Classification of ECG arrhythmia based on convolutional neural network
10.3760/cma.j.cn121382-20200520-00206
- VernacularTitle:基于卷积神经网络的心电图心律失常分类方法
- Author:
Wenshu AI
1
;
Xinqun ZHAO
Author Information
1. 东南大学生物科学与医学工程学院,南京 210000
- Keywords:
ECG arrhythmia;
Data augmentation;
Convolutional neural network;
Classification
- From:
International Journal of Biomedical Engineering
2021;44(2):119-123,138
- CountryChina
- Language:Chinese
-
Abstract:
Objective:To improve the performance of ECG arrhythmia classification algorithm and provide auxiliary basis for clinical ECG diagnosis.Methods:The one-dimensional ECG data was segmented according to the R point, and the segmented data was generated into a 2D image.
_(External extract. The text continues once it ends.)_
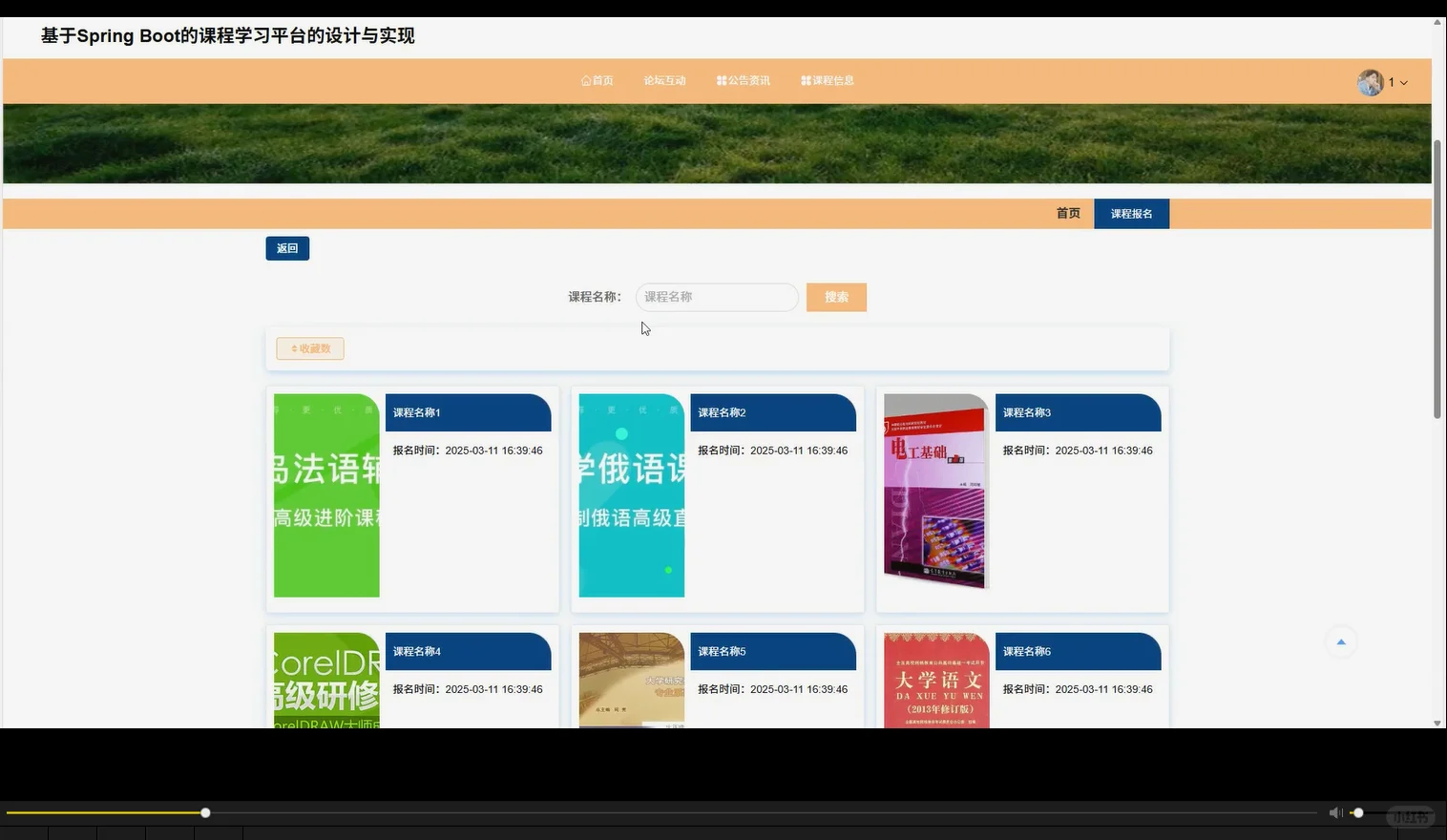Click the 返回 button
The samples were expanded by data augmentation technology, and the image features were extracted by the 2D convolutional layer, 2D maximum pooling layer, Flatten layer and fully connected layer in 2D-CNN. Then, the samples were classified with Softmax classifier. The loss function with weight coefficients was used to enhance the model's learning of class S and class V. The MIT-BIH data set was used for model training and algorithm performance evaluation.Results:Sample expansion and the use of loss functions with weight coefficients can improve the recall rate and specificity index of the model, while maintaining the model's accuracy index of the classificatio on VEB and SVEB.Conclusions:The accuracy of the proposed model is 99.02%, and the recall rate of SVEB is 96.4%, indicating that this classification method can assist medical staff in diagnosing heart diseases.